Forty years of intellectual struggle preceded President Roosevelt. Decades of slumber and self-indulgence preceded his current successor. That self-indulgence continues apace. In truth, we liberals just aren’t very smart—and lord, how we love to lose!

28 comments:

  1. Good on Kazin to point out that FDR didn't just get in office and start making the country liberal or whatever people want Obama to do single-handedly. FDR could have been an Obama, but the aristocracy of his day was afraid of the country falling into a larger socialist revolution. The left had leverage. Even liberals' favorite economist (whom most of them never heard of until 2007), John Maynard Keynes, sold his ideas as ways to preserve capitalism since there was a real fear that free market fundamentalism had squeezed so much out of the lower classes that socialism was at hand.

    Nowadays liberals and progressives participate in McCarthyism with as much glee as rightwingers, making fun of dirty hippies, brandishing the Serious Cred by saying that poverty can never be solved and state solutions only work to a limited extent, and by playing the "both sides are just as extreme" card.

    Heck, not a day goes by when a famous liberal doesn't make fun of the actual left, tarring them as spoiled college students and feathering them as out-of-touch and crazy. Just look at the responses to Occupy Wall Street coming from Democrats, sneering at how the protestors, unlike our illustrious liberals, haven't been coopted yet.

    ReplyDelete
  2. The liberal left that Alex Blaze blames is also responsible for the problem. Rather than explaining to the real mainstream (as opposed to the SCLM's version) how they're getting screwed by the GOP, they're too busy calling people racist, sexist, homophobic, Islamophobic, etc. to gain any traction. Plus they lionize pea brains like Amanda Marcotte as one of our top thinkers despite the fact that she falsely accused the Dule lacrosse players of gang rape AFTER they were exonerated and after it had been conclusively proven by DNA evidence that they were innocent. Digby, Steve Benen, Josh Marhall, have all continued to uncritically promote her work even though she has never apologized for her behavior.

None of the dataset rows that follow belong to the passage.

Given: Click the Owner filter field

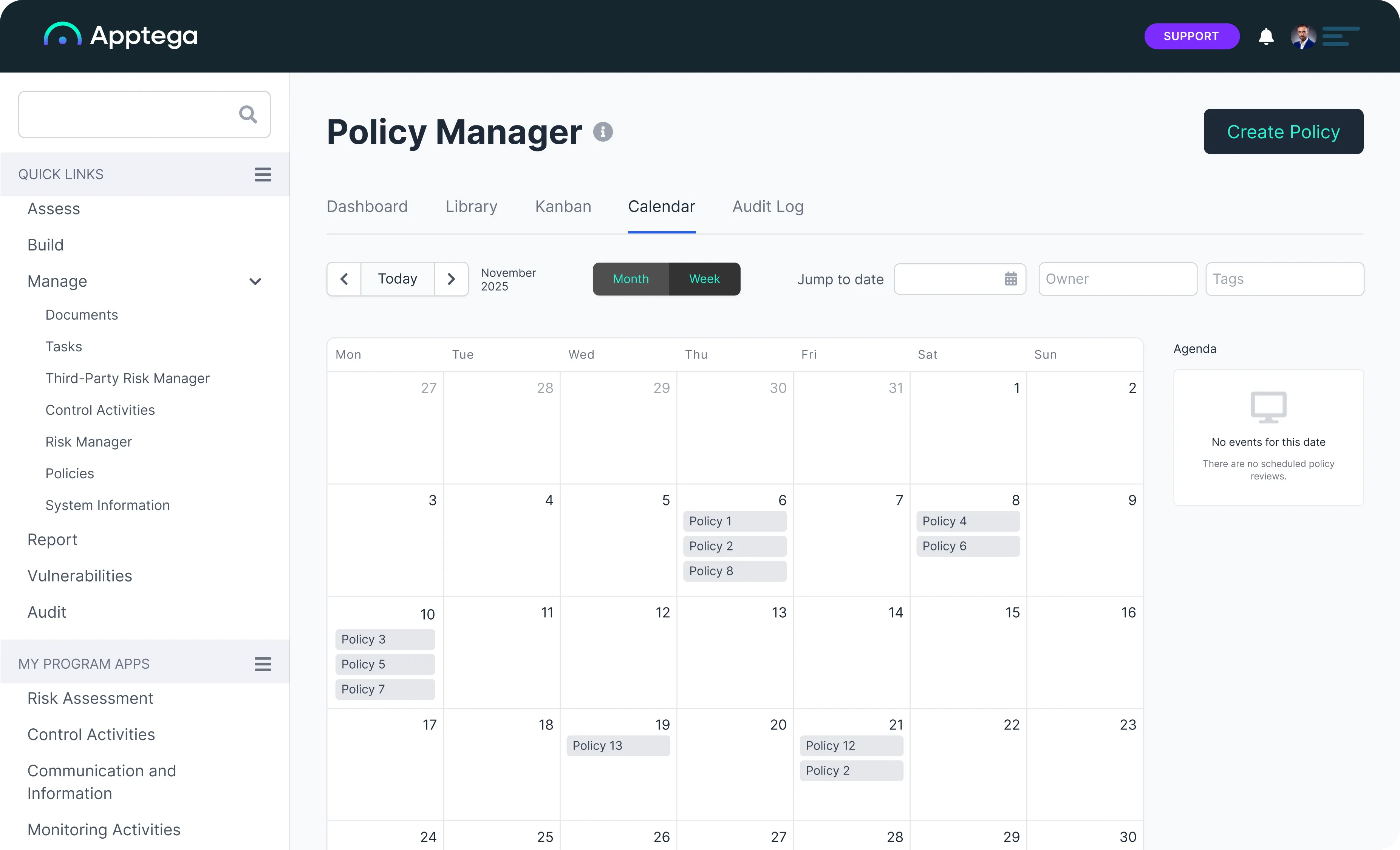Looking at the screenshot, I should click(x=1117, y=279).
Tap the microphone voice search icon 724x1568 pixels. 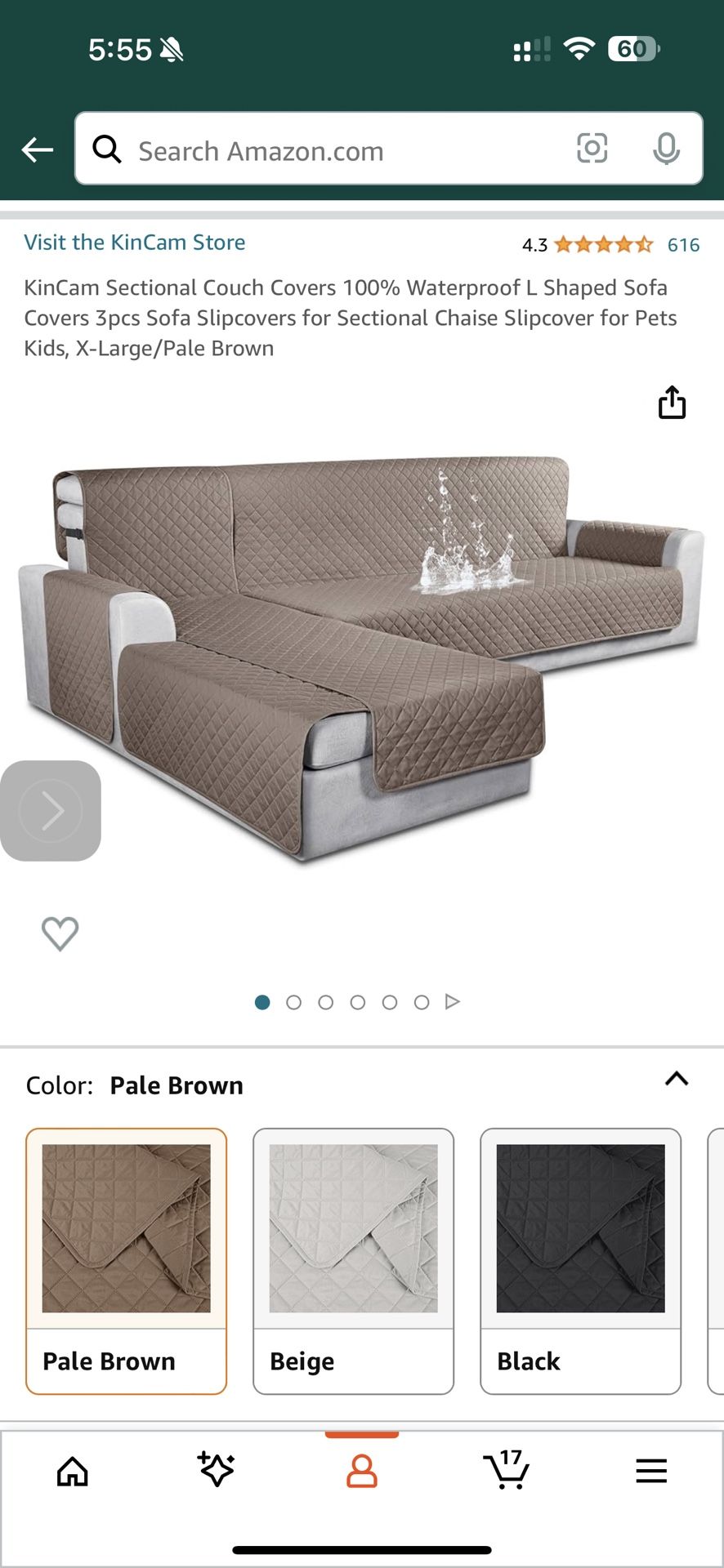tap(667, 149)
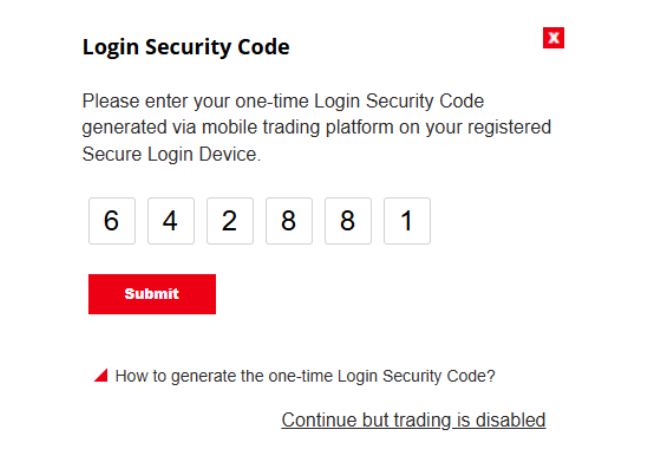Image resolution: width=650 pixels, height=462 pixels.
Task: Click the word disabled in the bottom link
Action: [511, 420]
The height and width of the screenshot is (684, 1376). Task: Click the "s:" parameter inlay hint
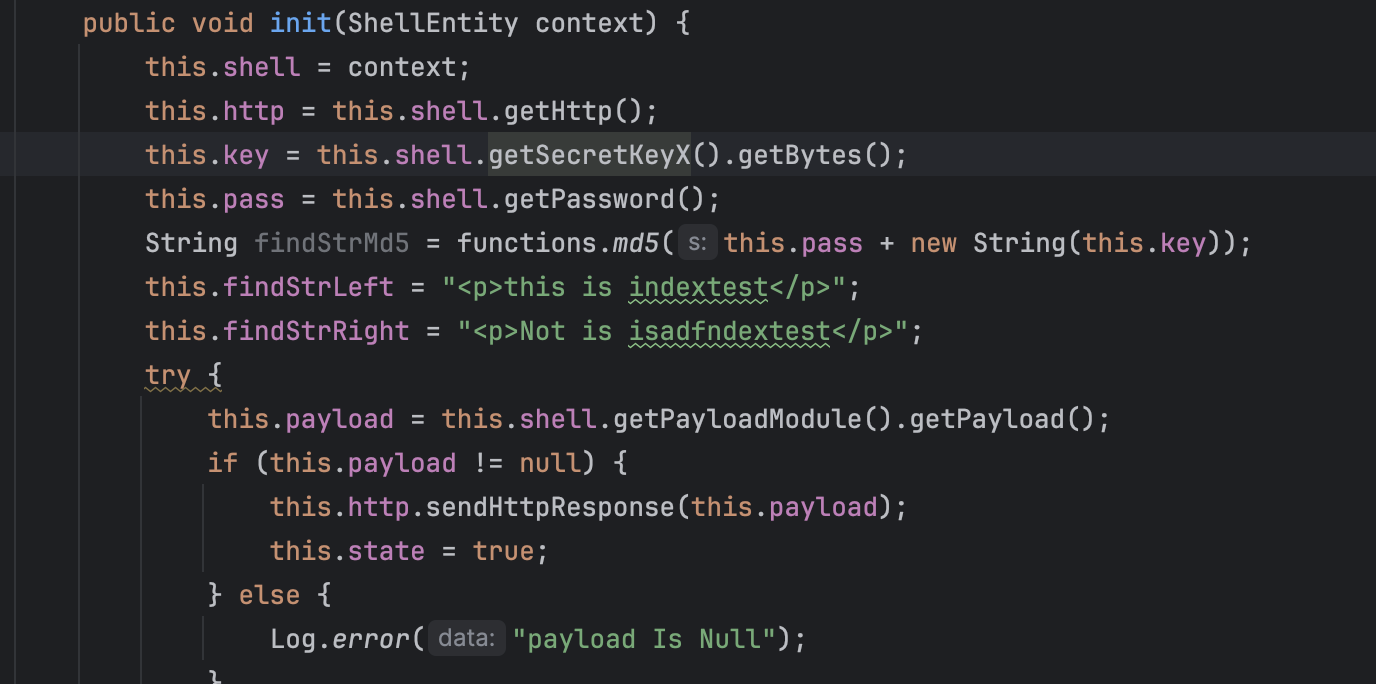(x=697, y=243)
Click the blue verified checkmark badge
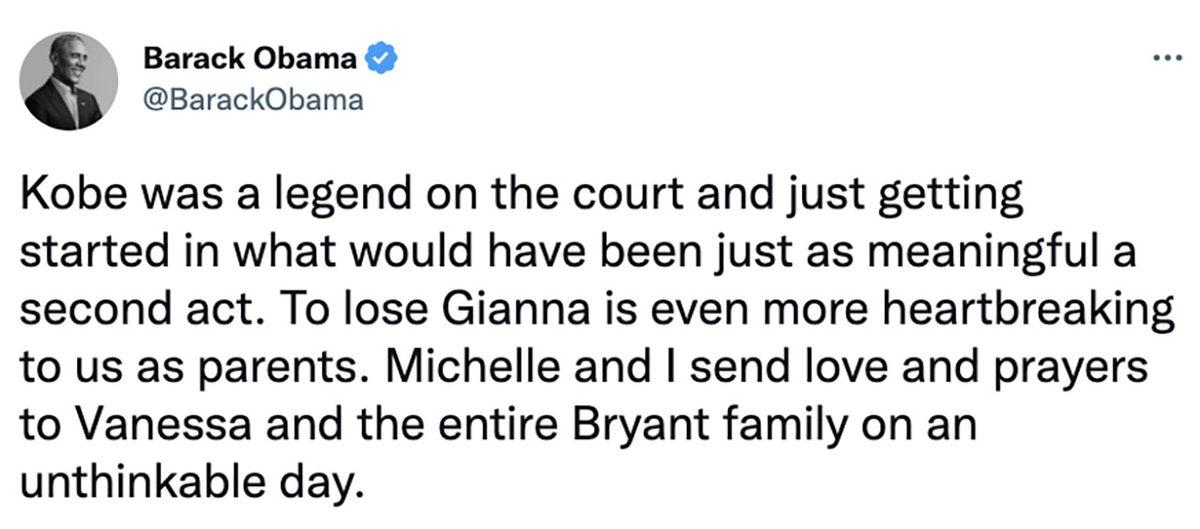The width and height of the screenshot is (1200, 529). point(381,58)
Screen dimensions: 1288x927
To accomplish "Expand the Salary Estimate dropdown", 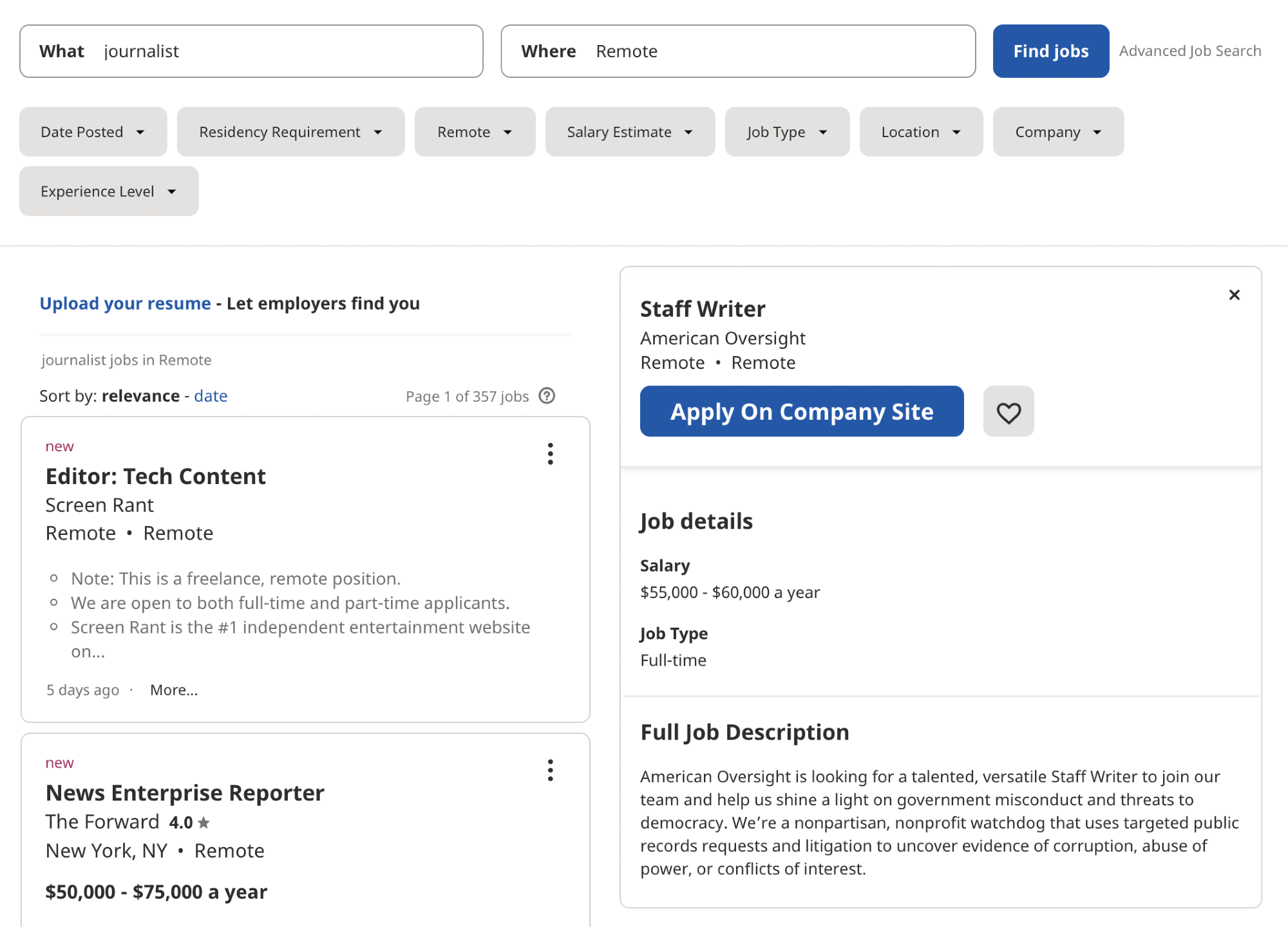I will click(x=628, y=131).
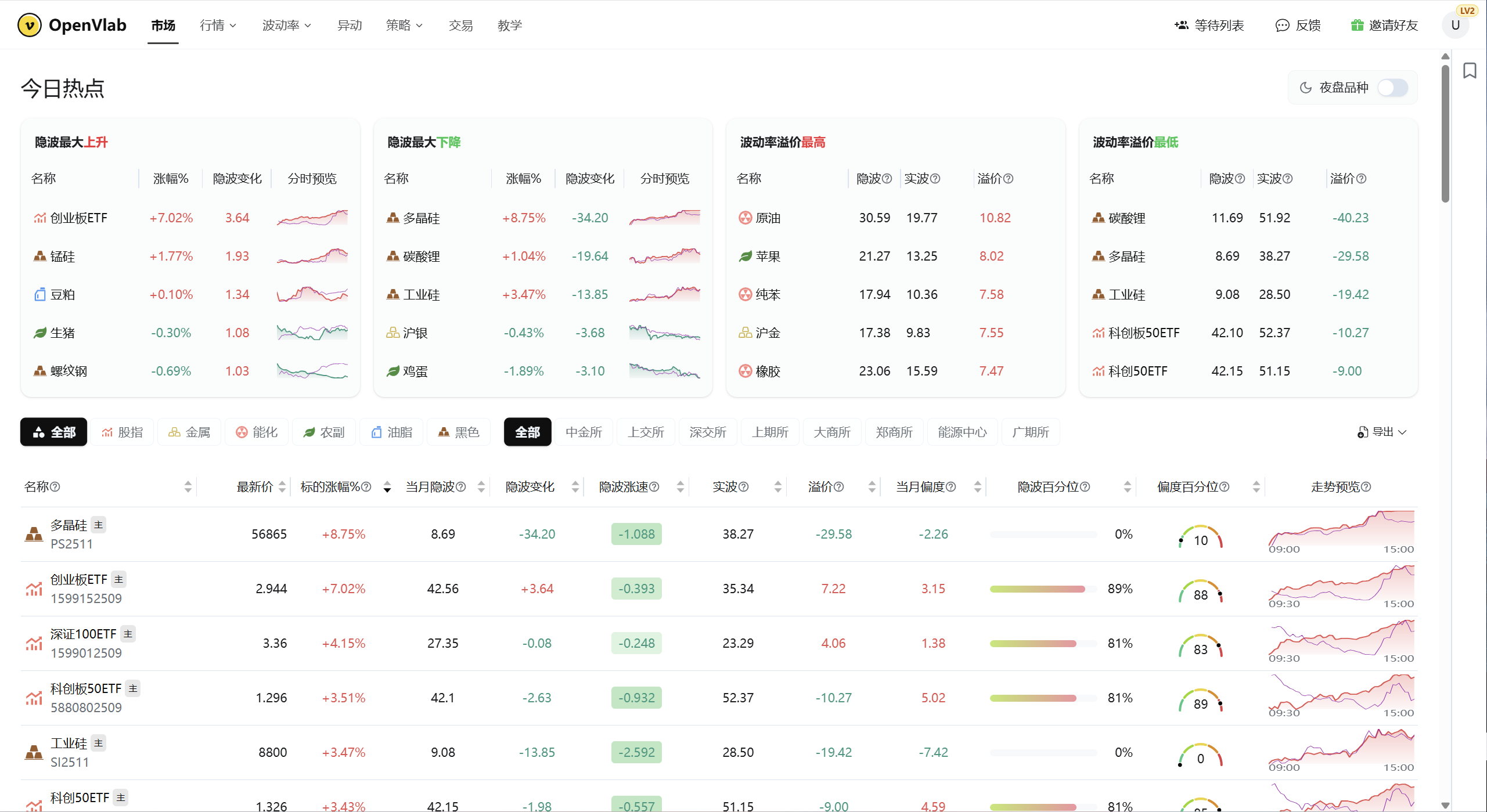Viewport: 1487px width, 812px height.
Task: Click the bookmark icon at top right
Action: [x=1469, y=71]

    The damage done to the left's good name by feminists can hardly be understated. Feminists vociferously promote the crackpot theory that rape and wife beating are mainstream practices that are implicitly supported by men who do it to keep women down. In reality most men are horrified by domestic violence and sexual assault and practice neither. Men and the women who love them (and who notice that men are not trying to beat, rape or terrorize them) make up the largest constiuency on the planet. When feminists do this sort of thing and we let them, we are telling a majority of Americans that, yes indeed, we are crazy and we think they're jerks.

    We have politicians who are more interested in getting reelected than doing what's right on the one hand and a base that discredits good ideas by promoting crackpot ones on the other.

    Bill Buckley, made conservatism respectable by marginalizing the loonies on the very sensible principle that you're not going to win elections by scaring people with your rank and file. I really wish our side would do the same.

    ReplyDelete
  3. Alex,

    It is worth pointing out the FDR also had support among the thinking capitalists/conservatives, such as Marriner Eccles, who is now almost forgotter but probably played the critical role in saving the country during the depression:

    http://londonbanker.blogspot.com/2011/09/testimony-of-marriner-eccles-to.html

    http://henryckliu.com/page220.html

    We are beginning to see similar people rise up now, but I totally agree with both you and Bob that the so-called 'left' elements in the press corps are the problem, not the solution.